跳转至

Trained model node(已训练模型节点)

The trained model node allows you to run user-defined Machine Learning models — trained either inside or outside of Foundry — directly within a Pipeline Builder pipeline. This enables ML teams and no-code users to seamlessly integrate model inference into their data pipelines without writing any code.

Getting started

1. Configure your pipeline

Ensure you are working with a Spark (batch) pipeline and that Warm pool is set to OFF. Create a new pipeline if your existing one is not configured to use Spark (batch) mode.

Check if you are working with a batch pipeline with warm pool disabled.

2. Import your model

Navigate to Reusables > Trained Models in the import menu and follow the resource import flow to make your model available to the pipeline.

Trained models import menu.

3. Add the model node

Select a node in your pipeline canvas and select Trained model to insert it.

:::callout{theme="neutral"} The Trained model option only appears after you have imported at least one model into the pipeline following step 2. :::

Selecting the trained model node on the pipeline canvas.

4. Configure inputs and outputs

Map your input and output columns to the model's expected API schema.

  • Input columns support expressions, not just direct column mappings.
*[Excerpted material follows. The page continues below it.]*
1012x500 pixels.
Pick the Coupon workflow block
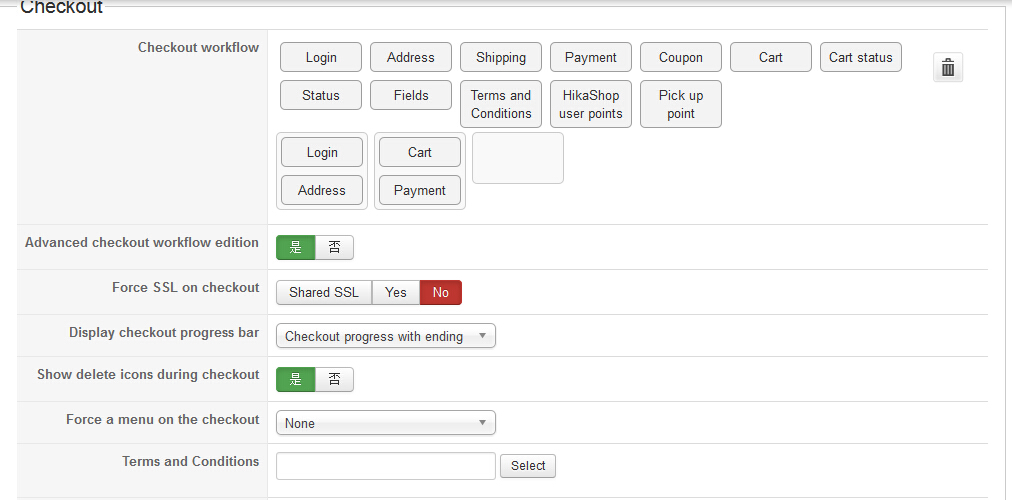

You can apply casts, transformations, and other expressions to your input data before it is passed to the model.
  • Output columns can be aliased in the result dataset. This allows you to rename model output fields without needing to modify the model itself.

Input and output column mapping for the trained model node.

Supported models

Currently, only models with a single tabular input and a single tabular output in their model API are supported. The model must have at least one required input column.

When using the model node, your model must return exactly the columns defined in the model's API. Additional columns not defined in the model API will be dropped, whereas columns that are missing may result in build errors.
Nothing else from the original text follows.